池の水が高い柱を作り、雨のように降り注ぐ。
衝撃で視界がぼやけ何も見えない。酷い耳鳴りがする。脳も揺れている。
回復には、3分くらい必要だった。
「なっんてもん渡すんだ!」
「ダイナマイト漁をやったと言うたじゃろ」
「昔のことだろ! 反省はどこいった!」
「捕まったことは反省しただろうが!」
完全に犯罪者の思考だ。
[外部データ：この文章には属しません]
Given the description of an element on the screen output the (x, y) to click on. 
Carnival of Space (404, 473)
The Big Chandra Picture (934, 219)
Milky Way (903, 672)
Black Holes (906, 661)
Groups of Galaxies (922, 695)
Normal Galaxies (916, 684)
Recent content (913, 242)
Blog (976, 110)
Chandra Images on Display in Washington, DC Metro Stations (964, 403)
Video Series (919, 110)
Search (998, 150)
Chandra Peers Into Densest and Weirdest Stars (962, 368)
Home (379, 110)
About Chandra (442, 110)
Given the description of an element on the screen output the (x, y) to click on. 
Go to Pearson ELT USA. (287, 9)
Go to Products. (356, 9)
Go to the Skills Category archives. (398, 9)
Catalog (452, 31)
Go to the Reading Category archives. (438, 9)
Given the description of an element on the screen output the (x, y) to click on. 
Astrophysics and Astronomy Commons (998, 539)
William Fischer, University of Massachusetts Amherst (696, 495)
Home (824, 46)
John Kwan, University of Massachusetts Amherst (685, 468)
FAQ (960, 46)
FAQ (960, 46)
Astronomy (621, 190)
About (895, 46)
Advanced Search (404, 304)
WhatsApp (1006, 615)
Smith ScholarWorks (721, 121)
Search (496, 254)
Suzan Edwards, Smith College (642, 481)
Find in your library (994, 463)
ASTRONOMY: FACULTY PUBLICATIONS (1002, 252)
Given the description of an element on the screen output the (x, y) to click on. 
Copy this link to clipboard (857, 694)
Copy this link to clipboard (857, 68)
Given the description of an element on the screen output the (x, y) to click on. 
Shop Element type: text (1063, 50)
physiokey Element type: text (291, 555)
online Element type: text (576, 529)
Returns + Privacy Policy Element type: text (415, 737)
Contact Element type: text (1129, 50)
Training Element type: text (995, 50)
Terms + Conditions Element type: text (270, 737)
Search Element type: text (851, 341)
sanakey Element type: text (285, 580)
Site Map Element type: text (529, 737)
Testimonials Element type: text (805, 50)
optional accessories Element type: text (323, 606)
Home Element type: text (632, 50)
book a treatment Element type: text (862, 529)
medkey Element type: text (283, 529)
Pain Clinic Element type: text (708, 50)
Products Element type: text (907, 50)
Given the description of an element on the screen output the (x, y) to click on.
話にならない。話すだけ無駄。
「ほれ、源三郎が浮いてきたぞ」
池には、巨大魚がプカリと浮いていた。
情緒も何もない釣りだ。
爺に棒を借りて魚を引き寄せ、陸に上げてからあることに気付く。
「大きすぎる」
僕1人、で担いで持って行くのは無理だ。爺に手伝わせても無理だろう。
「お~若者よ。貴様は運が良い。ここに台車がある。だが、タダではない」
「………何が欲しい?」
腕時計やら、隠した食料やら、色々奪われ台車と交換した。
のり弁のために我慢だ。決して損な取引ではない。けど、あの爺ムカつく。